The Washington Post Deserves 324 Billion Pinocchios for Its Attacks on Bernie Sanders

For years now, fact-checking has been wielded by mainstream journalists against Bernie Sanders’s left agenda. Case in point: Jeff Bezos’s newspaper’s recent attacks on Sanders for telling the truth about how the Republican tax cuts benefited the rich like Bezos.

Amazon CEO And Blue Origin Founder Jeff Bezos  Speaks At Air Force Association Air, Space And Cyber Conference

Amazon CEO Jeff Bezos, owner of the Washington Post, in National Harbor, Maryland, 2018. (Alex Wong / Getty Images)


Jeff Bezos this week announced that he is stepping down from his job running Amazon in order to focus more on his other assets, including the Washington Post. Less than twenty-four hours later, his newspaper’s chief “fact checker” Glenn Kessler published a screed attacking Bezos’s highest-profile political opponent, Sen. Bernie Sanders, for mentioning that Donald Trump’s 2017 tax law benefited rich people and large corporations.
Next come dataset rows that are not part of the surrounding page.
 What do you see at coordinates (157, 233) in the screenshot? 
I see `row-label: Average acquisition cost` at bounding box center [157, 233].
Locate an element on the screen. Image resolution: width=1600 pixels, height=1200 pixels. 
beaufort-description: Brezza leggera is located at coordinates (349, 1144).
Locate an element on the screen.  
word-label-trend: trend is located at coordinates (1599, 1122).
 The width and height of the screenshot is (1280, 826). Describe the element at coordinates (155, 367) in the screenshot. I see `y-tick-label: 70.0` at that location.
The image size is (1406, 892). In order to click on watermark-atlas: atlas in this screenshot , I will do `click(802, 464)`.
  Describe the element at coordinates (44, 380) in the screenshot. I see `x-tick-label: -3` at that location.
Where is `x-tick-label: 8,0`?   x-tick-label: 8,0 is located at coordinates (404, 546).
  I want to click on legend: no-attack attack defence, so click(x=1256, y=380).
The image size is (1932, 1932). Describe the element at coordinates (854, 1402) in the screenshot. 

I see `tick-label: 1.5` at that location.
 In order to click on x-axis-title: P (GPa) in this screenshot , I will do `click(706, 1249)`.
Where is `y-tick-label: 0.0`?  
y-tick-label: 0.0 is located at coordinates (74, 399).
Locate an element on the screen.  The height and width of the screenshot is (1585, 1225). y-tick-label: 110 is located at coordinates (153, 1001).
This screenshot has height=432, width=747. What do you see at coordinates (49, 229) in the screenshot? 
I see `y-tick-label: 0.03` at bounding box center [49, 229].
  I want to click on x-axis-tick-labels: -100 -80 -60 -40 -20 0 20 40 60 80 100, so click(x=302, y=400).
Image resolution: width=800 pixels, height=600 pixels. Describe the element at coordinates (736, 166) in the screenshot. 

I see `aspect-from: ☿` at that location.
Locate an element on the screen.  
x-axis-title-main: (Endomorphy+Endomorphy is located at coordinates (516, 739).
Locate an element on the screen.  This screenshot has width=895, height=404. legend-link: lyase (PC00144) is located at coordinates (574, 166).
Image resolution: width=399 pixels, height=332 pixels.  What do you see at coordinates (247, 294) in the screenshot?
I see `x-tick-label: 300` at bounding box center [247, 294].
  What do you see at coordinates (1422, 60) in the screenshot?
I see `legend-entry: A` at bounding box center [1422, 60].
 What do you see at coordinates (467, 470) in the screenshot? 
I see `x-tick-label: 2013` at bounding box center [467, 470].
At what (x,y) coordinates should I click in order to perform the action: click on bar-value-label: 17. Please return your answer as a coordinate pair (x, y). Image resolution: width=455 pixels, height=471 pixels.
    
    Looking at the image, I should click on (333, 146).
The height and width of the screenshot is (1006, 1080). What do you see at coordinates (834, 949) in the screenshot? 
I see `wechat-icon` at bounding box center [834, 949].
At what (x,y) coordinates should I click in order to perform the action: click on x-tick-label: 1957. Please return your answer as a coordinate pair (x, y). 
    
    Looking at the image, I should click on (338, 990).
This might seem like a simple example of a pundit knowing exactly who pays his salary, but in this case, the pundit in question has his own axe to grind. Kessler is the scion of a fossil fuel baron, which means he has an interest in defending tax cuts that were a particularly big financial windfall for oil companies, including the one linked to his family, according to Kessler’s own newspaper.

At a time when Americans’ trust in media has plummeted, Kessler is a perfect illustration of how the cottage industry of fact-checking has turned itself into a system of Orwellian misinformation — one that uses fact-o-meters and Pinocchios to insist that war is peace and ignorance is strength.